━━ Input ━━

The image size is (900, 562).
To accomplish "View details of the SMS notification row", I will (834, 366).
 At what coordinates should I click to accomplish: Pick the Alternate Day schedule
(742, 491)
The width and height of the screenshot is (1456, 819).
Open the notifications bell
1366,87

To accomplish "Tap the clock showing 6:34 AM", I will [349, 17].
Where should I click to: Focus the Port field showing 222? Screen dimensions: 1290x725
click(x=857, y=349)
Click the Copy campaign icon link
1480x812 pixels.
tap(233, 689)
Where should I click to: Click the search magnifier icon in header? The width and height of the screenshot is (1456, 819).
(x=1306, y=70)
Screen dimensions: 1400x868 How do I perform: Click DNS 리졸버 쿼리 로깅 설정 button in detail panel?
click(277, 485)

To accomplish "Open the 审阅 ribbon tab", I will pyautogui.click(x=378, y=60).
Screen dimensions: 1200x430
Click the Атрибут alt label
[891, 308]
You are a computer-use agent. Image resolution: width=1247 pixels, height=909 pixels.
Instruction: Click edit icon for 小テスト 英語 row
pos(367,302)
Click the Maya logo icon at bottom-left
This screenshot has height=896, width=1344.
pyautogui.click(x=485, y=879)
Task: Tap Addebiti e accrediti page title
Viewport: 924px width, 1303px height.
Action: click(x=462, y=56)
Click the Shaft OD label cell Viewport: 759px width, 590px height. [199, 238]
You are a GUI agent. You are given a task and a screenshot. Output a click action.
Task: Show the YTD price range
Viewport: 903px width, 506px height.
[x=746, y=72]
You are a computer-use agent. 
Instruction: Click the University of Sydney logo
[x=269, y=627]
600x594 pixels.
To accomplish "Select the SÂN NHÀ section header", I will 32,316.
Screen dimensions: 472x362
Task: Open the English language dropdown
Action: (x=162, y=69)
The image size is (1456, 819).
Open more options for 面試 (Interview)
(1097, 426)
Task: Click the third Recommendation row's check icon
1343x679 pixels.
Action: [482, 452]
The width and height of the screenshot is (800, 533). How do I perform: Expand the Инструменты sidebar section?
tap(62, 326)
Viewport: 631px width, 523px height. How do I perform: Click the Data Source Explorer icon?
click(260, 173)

━━━

**Stated problem:** Swap every "Viewport" in the rows above for "Canvas", and reproduce all the rows with nothing else altered.

**Full response:**
The image size is (900, 562).
To accomplish "View details of the SMS notification row", I will (834, 366).
 At what coordinates should I click to accomplish: Pick the Alternate Day schedule
(742, 491)
The width and height of the screenshot is (1456, 819).
Open the notifications bell
1366,87

To accomplish "Tap the clock showing 6:34 AM", I will [349, 17].
Where should I click to: Focus the Port field showing 222? Screen dimensions: 1290x725
click(x=857, y=349)
Click the Copy campaign icon link
1480x812 pixels.
tap(233, 689)
Where should I click to: Click the search magnifier icon in header? The width and height of the screenshot is (1456, 819).
(x=1306, y=70)
Screen dimensions: 1400x868 How do I perform: Click DNS 리졸버 쿼리 로깅 설정 button in detail panel?
click(277, 485)

To accomplish "Open the 审阅 ribbon tab", I will pyautogui.click(x=378, y=60).
Screen dimensions: 1200x430
Click the Атрибут alt label
[891, 308]
You are a computer-use agent. Image resolution: width=1247 pixels, height=909 pixels.
Instruction: Click edit icon for 小テスト 英語 row
pos(367,302)
Click the Maya logo icon at bottom-left
This screenshot has height=896, width=1344.
pyautogui.click(x=485, y=879)
Task: Tap Addebiti e accrediti page title
Canvas: 924px width, 1303px height.
Action: click(x=462, y=56)
Click the Shaft OD label cell Canvas: 759px width, 590px height. [199, 238]
You are a GUI agent. You are given a task and a screenshot. Output a click action.
Task: Show the YTD price range
Canvas: 903px width, 506px height.
[x=746, y=72]
You are a computer-use agent. 
Instruction: Click the University of Sydney logo
[x=269, y=627]
600x594 pixels.
To accomplish "Select the SÂN NHÀ section header", I will 32,316.
Screen dimensions: 472x362
Task: Open the English language dropdown
Action: (x=162, y=69)
The image size is (1456, 819).
Open more options for 面試 (Interview)
(1097, 426)
Task: Click the third Recommendation row's check icon
1343x679 pixels.
Action: [482, 452]
The width and height of the screenshot is (800, 533). How do I perform: Expand the Инструменты sidebar section?
tap(62, 326)
Canvas: 631px width, 523px height. How do I perform: Click the Data Source Explorer icon?
click(260, 173)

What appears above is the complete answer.